**Records provided:**
^^^^^^^^

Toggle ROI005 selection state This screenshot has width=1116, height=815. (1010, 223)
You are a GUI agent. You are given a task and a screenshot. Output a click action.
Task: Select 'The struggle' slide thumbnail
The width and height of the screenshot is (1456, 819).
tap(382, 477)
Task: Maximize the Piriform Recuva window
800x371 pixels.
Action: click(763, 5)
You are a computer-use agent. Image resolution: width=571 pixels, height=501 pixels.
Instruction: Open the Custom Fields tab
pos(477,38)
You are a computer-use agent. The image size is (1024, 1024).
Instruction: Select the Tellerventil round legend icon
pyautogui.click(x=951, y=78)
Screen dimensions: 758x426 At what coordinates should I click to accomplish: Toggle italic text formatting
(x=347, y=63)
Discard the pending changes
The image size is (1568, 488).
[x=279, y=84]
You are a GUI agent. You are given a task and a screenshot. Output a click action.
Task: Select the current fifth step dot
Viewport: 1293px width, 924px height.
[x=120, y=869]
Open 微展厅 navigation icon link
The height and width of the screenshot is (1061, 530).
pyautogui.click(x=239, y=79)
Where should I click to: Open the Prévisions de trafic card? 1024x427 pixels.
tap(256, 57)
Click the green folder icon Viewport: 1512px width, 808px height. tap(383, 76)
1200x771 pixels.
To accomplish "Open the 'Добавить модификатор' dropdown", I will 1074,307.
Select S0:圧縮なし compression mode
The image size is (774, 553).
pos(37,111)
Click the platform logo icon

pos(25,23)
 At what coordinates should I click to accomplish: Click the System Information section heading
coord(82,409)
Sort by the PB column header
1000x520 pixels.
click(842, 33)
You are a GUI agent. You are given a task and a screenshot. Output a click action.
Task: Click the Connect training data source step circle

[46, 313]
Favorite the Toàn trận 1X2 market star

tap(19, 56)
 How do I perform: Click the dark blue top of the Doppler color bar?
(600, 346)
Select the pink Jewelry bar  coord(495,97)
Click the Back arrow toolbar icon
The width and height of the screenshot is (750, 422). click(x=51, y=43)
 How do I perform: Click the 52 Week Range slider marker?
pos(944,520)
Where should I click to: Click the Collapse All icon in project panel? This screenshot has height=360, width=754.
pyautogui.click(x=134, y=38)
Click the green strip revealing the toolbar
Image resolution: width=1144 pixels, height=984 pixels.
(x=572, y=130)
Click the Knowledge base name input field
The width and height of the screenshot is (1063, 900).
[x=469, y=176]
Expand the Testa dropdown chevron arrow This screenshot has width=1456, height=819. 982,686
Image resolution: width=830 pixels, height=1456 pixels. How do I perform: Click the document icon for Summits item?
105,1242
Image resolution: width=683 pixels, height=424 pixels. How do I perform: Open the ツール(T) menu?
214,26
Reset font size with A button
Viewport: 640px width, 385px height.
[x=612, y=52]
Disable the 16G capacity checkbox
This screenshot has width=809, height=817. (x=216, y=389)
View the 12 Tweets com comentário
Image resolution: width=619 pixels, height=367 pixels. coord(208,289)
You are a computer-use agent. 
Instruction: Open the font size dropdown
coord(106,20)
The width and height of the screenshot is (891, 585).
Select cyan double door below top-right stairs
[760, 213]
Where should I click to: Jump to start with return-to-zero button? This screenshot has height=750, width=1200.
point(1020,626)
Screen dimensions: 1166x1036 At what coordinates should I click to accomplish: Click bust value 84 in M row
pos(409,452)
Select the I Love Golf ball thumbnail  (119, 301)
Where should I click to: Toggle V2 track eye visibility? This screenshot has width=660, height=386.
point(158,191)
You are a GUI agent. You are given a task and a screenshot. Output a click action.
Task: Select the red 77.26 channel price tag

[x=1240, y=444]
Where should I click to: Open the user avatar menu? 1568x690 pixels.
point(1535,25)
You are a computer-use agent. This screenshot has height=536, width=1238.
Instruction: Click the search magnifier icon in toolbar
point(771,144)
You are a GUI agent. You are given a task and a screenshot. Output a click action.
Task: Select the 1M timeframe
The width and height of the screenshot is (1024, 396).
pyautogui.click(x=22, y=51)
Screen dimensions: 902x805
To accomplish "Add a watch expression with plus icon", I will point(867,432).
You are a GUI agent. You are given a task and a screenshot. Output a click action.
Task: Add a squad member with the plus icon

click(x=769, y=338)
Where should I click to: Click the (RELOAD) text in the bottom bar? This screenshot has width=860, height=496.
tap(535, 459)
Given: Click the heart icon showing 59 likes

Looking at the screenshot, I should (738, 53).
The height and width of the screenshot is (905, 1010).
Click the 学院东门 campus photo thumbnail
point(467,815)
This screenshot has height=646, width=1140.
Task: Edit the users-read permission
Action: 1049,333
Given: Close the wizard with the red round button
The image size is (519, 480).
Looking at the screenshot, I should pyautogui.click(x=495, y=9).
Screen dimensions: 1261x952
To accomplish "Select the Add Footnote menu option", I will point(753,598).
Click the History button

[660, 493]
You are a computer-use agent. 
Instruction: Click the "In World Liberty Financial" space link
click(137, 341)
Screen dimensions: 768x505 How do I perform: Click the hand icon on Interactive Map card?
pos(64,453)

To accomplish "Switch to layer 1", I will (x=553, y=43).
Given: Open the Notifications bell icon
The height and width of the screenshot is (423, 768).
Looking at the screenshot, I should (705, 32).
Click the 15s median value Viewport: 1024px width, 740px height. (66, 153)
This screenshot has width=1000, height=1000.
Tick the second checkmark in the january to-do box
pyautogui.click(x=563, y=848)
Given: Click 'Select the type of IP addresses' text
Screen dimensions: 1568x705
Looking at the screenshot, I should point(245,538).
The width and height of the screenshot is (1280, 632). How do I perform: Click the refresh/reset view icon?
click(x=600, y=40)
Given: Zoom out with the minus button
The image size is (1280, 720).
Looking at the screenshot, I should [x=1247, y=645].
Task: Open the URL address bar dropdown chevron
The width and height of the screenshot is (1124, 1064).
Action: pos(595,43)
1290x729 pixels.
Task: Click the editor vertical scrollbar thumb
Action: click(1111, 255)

^^^^^^^^

**What the exercise asks:** Each entry shown above should be transcribed exactly as written.

**Your response:**
Toggle ROI005 selection state This screenshot has width=1116, height=815. (1010, 223)
You are a GUI agent. You are given a task and a screenshot. Output a click action.
Task: Select 'The struggle' slide thumbnail
The width and height of the screenshot is (1456, 819).
tap(382, 477)
Task: Maximize the Piriform Recuva window
800x371 pixels.
Action: click(763, 5)
You are a computer-use agent. Image resolution: width=571 pixels, height=501 pixels.
Instruction: Open the Custom Fields tab
pos(477,38)
You are a computer-use agent. The image size is (1024, 1024).
Instruction: Select the Tellerventil round legend icon
pyautogui.click(x=951, y=78)
Screen dimensions: 758x426 At what coordinates should I click to accomplish: Toggle italic text formatting
(x=347, y=63)
Discard the pending changes
The image size is (1568, 488).
[x=279, y=84]
You are a GUI agent. You are given a task and a screenshot. Output a click action.
Task: Select the current fifth step dot
Viewport: 1293px width, 924px height.
[x=120, y=869]
Open 微展厅 navigation icon link
The height and width of the screenshot is (1061, 530).
pyautogui.click(x=239, y=79)
Where should I click to: Open the Prévisions de trafic card? 1024x427 pixels.
tap(256, 57)
Click the green folder icon Viewport: 1512px width, 808px height. tap(383, 76)
1200x771 pixels.
To accomplish "Open the 'Добавить модификатор' dropdown", I will 1074,307.
Select S0:圧縮なし compression mode
The image size is (774, 553).
pos(37,111)
Click the platform logo icon

pos(25,23)
 At what coordinates should I click to accomplish: Click the System Information section heading
coord(82,409)
Sort by the PB column header
1000x520 pixels.
click(842, 33)
You are a GUI agent. You are given a task and a screenshot. Output a click action.
Task: Click the Connect training data source step circle

[46, 313]
Favorite the Toàn trận 1X2 market star

tap(19, 56)
 How do I perform: Click the dark blue top of the Doppler color bar?
(600, 346)
Select the pink Jewelry bar  coord(495,97)
Click the Back arrow toolbar icon
The width and height of the screenshot is (750, 422). click(x=51, y=43)
 How do I perform: Click the 52 Week Range slider marker?
pos(944,520)
Where should I click to: Click the Collapse All icon in project panel? This screenshot has height=360, width=754.
pyautogui.click(x=134, y=38)
Click the green strip revealing the toolbar
Image resolution: width=1144 pixels, height=984 pixels.
(x=572, y=130)
Click the Knowledge base name input field
The width and height of the screenshot is (1063, 900).
[x=469, y=176]
Expand the Testa dropdown chevron arrow This screenshot has width=1456, height=819. 982,686
Image resolution: width=830 pixels, height=1456 pixels. How do I perform: Click the document icon for Summits item?
105,1242
Image resolution: width=683 pixels, height=424 pixels. How do I perform: Open the ツール(T) menu?
214,26
Reset font size with A button
Viewport: 640px width, 385px height.
[x=612, y=52]
Disable the 16G capacity checkbox
This screenshot has width=809, height=817. (x=216, y=389)
View the 12 Tweets com comentário
Image resolution: width=619 pixels, height=367 pixels. coord(208,289)
You are a computer-use agent. 
Instruction: Open the font size dropdown
coord(106,20)
The width and height of the screenshot is (891, 585).
Select cyan double door below top-right stairs
[760, 213]
Where should I click to: Jump to start with return-to-zero button? This screenshot has height=750, width=1200.
point(1020,626)
Screen dimensions: 1166x1036 At what coordinates should I click to accomplish: Click bust value 84 in M row
pos(409,452)
Select the I Love Golf ball thumbnail  (119, 301)
Where should I click to: Toggle V2 track eye visibility? This screenshot has width=660, height=386.
point(158,191)
You are a GUI agent. You are given a task and a screenshot. Output a click action.
Task: Select the red 77.26 channel price tag

[x=1240, y=444]
Where should I click to: Open the user avatar menu? 1568x690 pixels.
point(1535,25)
You are a computer-use agent. This screenshot has height=536, width=1238.
Instruction: Click the search magnifier icon in toolbar
point(771,144)
You are a GUI agent. You are given a task and a screenshot. Output a click action.
Task: Select the 1M timeframe
The width and height of the screenshot is (1024, 396).
pyautogui.click(x=22, y=51)
Screen dimensions: 902x805
To accomplish "Add a watch expression with plus icon", I will point(867,432).
You are a GUI agent. You are given a task and a screenshot. Output a click action.
Task: Add a squad member with the plus icon

click(x=769, y=338)
Where should I click to: Click the (RELOAD) text in the bottom bar? This screenshot has width=860, height=496.
tap(535, 459)
Given: Click the heart icon showing 59 likes

Looking at the screenshot, I should (738, 53).
The height and width of the screenshot is (905, 1010).
Click the 学院东门 campus photo thumbnail
point(467,815)
This screenshot has height=646, width=1140.
Task: Edit the users-read permission
Action: 1049,333
Given: Close the wizard with the red round button
The image size is (519, 480).
Looking at the screenshot, I should pyautogui.click(x=495, y=9).
Screen dimensions: 1261x952
To accomplish "Select the Add Footnote menu option", I will point(753,598).
Click the History button

[660, 493]
You are a computer-use agent. 
Instruction: Click the "In World Liberty Financial" space link
click(137, 341)
Screen dimensions: 768x505 How do I perform: Click the hand icon on Interactive Map card?
pos(64,453)

To accomplish "Switch to layer 1", I will (x=553, y=43).
Given: Open the Notifications bell icon
The height and width of the screenshot is (423, 768).
Looking at the screenshot, I should (705, 32).
Click the 15s median value Viewport: 1024px width, 740px height. (66, 153)
This screenshot has width=1000, height=1000.
Tick the second checkmark in the january to-do box
pyautogui.click(x=563, y=848)
Given: Click 'Select the type of IP addresses' text
Screen dimensions: 1568x705
Looking at the screenshot, I should point(245,538).
The width and height of the screenshot is (1280, 632). How do I perform: Click the refresh/reset view icon?
click(x=600, y=40)
Given: Zoom out with the minus button
The image size is (1280, 720).
Looking at the screenshot, I should [x=1247, y=645].
Task: Open the URL address bar dropdown chevron
The width and height of the screenshot is (1124, 1064).
Action: pos(595,43)
1290x729 pixels.
Task: Click the editor vertical scrollbar thumb
Action: click(1111, 255)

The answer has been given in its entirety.